The Need for a Cybersecurity Neighborhood Watch

As we closed the ISAO SO’s first full year of existence, I was inspired to revisit a theme taken from a thought piece I wrote for United States Cybersecurity Magazine on the need for a cybersecurity neighborhood watch.  It’s an analogy I first heard expressed by Brigadier General Greg Touhill (the first Federal CISO), and a topic I often talk about while on the road speaking to groups within the information sharing community across the country. I’m interested in hearing your take on the information sharing landscape and how communities of interest across sectors are voluntarily coming together to create deeper and broader networks of information sharing nationally.

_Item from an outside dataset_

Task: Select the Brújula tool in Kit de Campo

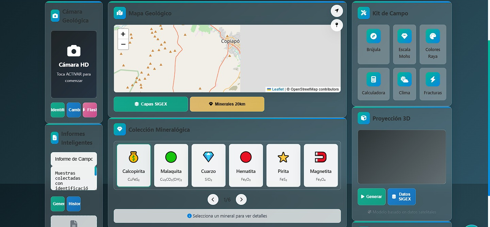Action: click(373, 45)
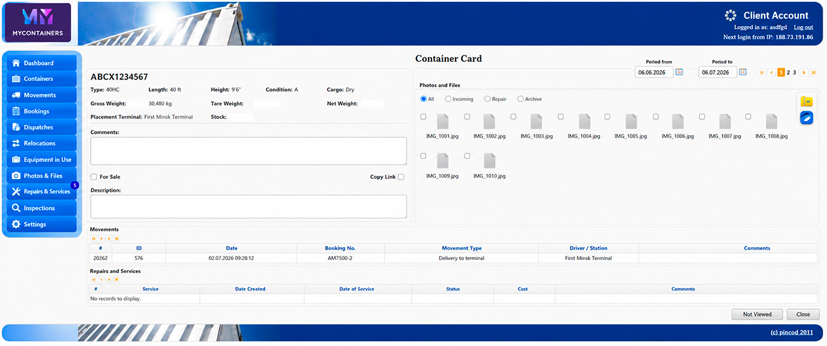The height and width of the screenshot is (346, 827).
Task: Open Repairs & Services menu item
Action: pos(42,192)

As crime rates rose in the early 1970s, Americans began coming together to improve the security of their neighborhoods; they established stronger communities, and built trust that brought members together to deter would-be criminals. Neighbors exchanged ideas and best practices for securing their homes and protecting themselves, keeping an eye out for unusual or suspicious activity in their streets and parks. They shared information with one another and the local police. When crimes did occur, they leaned on one another for support and shared the lessons these incidents taught so that every neighborhood household would be better prepared.

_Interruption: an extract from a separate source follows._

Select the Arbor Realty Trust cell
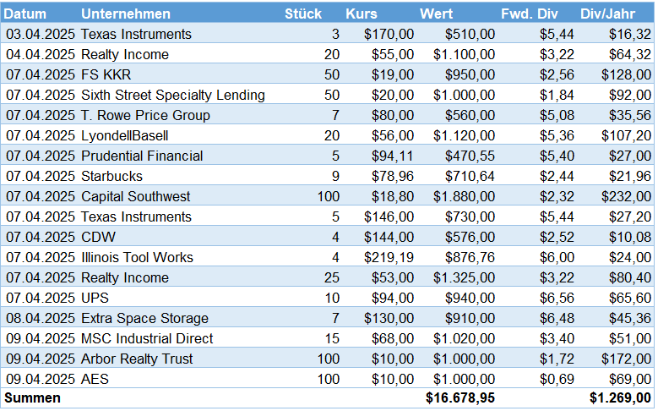This screenshot has height=411, width=658. tap(137, 359)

The challenges facing the internet today are similar to those first tackled in our 1970s neighborhoods. As businesses and government agencies struggle to confront an increasingly challenging cybersecurity environment, adversaries continue to reap regular (and often spectacular and public) successes. The cybersecurity problem is becoming more pervasive and complex, resulting in an urgent need to establish flexible, collaborative security mechanisms for our common defense. We need an effective cybersecurity neighborhood watch program.  The good news is that we’ve been working hard to roll out such a program.

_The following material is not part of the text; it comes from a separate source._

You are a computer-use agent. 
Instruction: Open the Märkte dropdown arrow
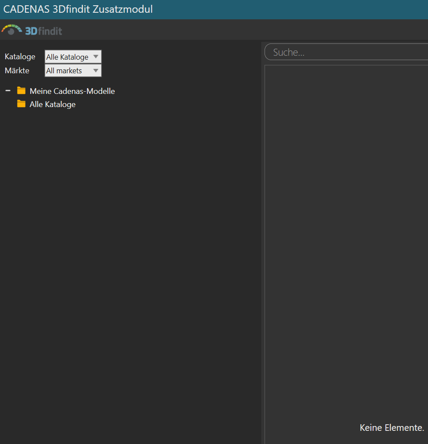point(96,71)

Following the directive issued by the president in Executive Order (EO) 13691 to promote broader cybersecurity information sharing, the University of Texas at San Antonio, LMI, and the Retail Cyber Intelligence Sharing Center (R-CISC) have been working together as the ISAO Standards Organization (ISAO SO).  As a non-governmental organization, the ISAO SO has actively engaged in an open, public dialogue to develop voluntary standards and guidelines for the formation and functioning of ISAOs. ISAOs are strictly voluntary organizations that are conceptually similar to Information Sharing Analysis Centers (ISACs), but differ in that they are not tied to critical infrastructure and may reflect a broader range of capabilities.  Additionally, each ISAO may determine for itself whether it will share information with the government.  Any group with a shared interest in collaborating to improve its members’ individual and collective cybersecurity posture can form an ISAO.

What makes the ISAO construct so powerful is its potential to widely and rapidly propagate critical cybersecurity threat and incident response information across numerous communities of interest that are currently underserved from a cybersecurity perspective. By establishing a scalable model, ISAOs can be constructed to meet the modest needs of a niche local market or the challenging demands of an 8,000-company software trade association. The Cannabis Retailers of Colorado may choose to share within a small, relatively closed group, while the National Association of Defense Manufacturers may elect to routinely exchange information between members and the federal government.

We are now in a position to create a national network of ISAOs that could rapidly share information about threats at a pace and scale that would dramatically reduce the effective lifespan of an adversary exploit and alter the balance between offense and defense. We’ve been in touch with 40 ISAOs and ISACs that are actively sharing information to support their constituents, and new ISAOs are continuously forming. With the help of over 160 volunteer experts from industry, government, and academia, we published our initial voluntary guidelines at the end of September and are beginning work on the next series of documents that will help evolve our community body of knowledge by exploring topics such as automated information sharing, FAQs on ISAO governance and legal issues, an introduction to analysis, and an examination of state and local issues impacting information sharing. In addition to our monthly public meetings, we’re conducting monthly roundtable discussions for ISAO leaders and are making plans for an inaugural International Information Sharing Conference.

Our economic and national security is at stake, but the ISAO SO and the information sharing community are committed to changing the landscape by creating a more secure and resilient Nation that is connected, informed, and empowered. Please share your successes and challenges, and join us in building a strong and vibrant cybersecurity neighborhood watch.